I manufacture the robot parts I design, from slicing 3D prints to making metal and wood plates and preparing custom parts for the final build. I have worked hands-on with water jets, laser cutters, manual milling tools, and other CNC-controlled and manual metal and wood fabrication tools. Manufacturing has taught me that design and fabrication are inseparable: a good part is not just possible in CAD, but practical, repeatable, and worth the setup time when the same skills can be reused across the robot.

Fully autonomous — no driver, program & sensor input only

Software

Programming

I taught myself Java and Python so I could write our autonomous routines, pathing, vision state machines, and tele-op code.
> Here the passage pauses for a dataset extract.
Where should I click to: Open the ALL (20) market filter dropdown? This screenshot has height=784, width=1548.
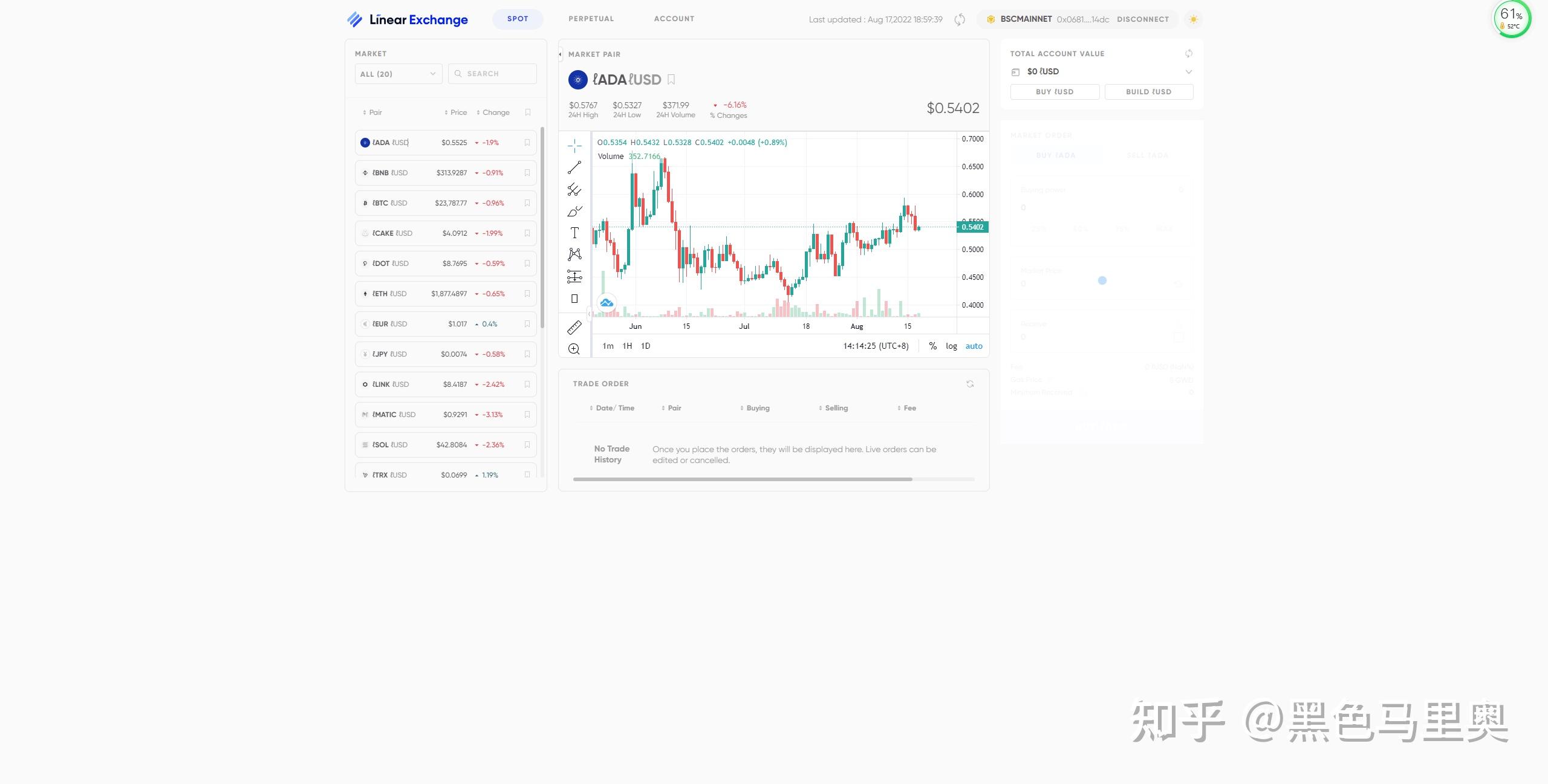(x=398, y=74)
Robotics programming has taught me to prioritize consistency above everything else, because the best code is not just the version that works once, but the version that keeps working when a match is on the line. That mindset now carries into other technical work too, from building reliable autonomous routines with strong OPRs and world rankings to making websites and tools that work across devices and platforms.

Graphic Design

Design Systems

Graphic Design

Robotics gave me a reason to learn how to make information clear, compelling, and recognizable. I have made team shirts, posters, pit displays, sponsor materials, social media graphics, CAD renders, and outreach resources using tools like Canva, Blender, PowerPoint, and apparel-design software. What started as making materials for a team has grown into a much broader skill: building a recognizable brand, making technical ideas easier to understand, and applying design thinking to web design, school projects, presentations, and the way I share knowledge.

Outreach Organization

Outreach Organization

Outreach has become one of the biggest ways robotics has shaped how I work, lead, and communicate. It covers so much that it is hard to fit into one section: planning events, mentoring teams locally and globally, documenting systems, organizing team communication, scheduling, and speaking with sponsors. More than anything, outreach matters to me because robotics changed my life, and I want other students to have the same kind of access while building the communication and organization skills that now affect almost everything I do.

Fundraising

Fundraising

I have raised about $14,000 for robotics by reaching out to companies, individuals, and organizations and learning how to explain why the work matters. Fundraising has taught me that support is not just about asking for money; it is about building real relationships with people who understand the value of the program. Some of those connections have already turned into future internship and job opportunities, which showed me how much clear communication and long-term trust can matter.

Electrical Management

Electrical Management

Electrical work taught me how much a robot depends on details that are easy to underestimate until something fails. I learned about wiring, crimping, diagrams, cable routing, and designing around electrical access so the robot is easier to build, troubleshoot, and maintain. It also made me better at thinking ahead about the problems that appear after a design is “finished,” especially when newer members need to understand and work on the system.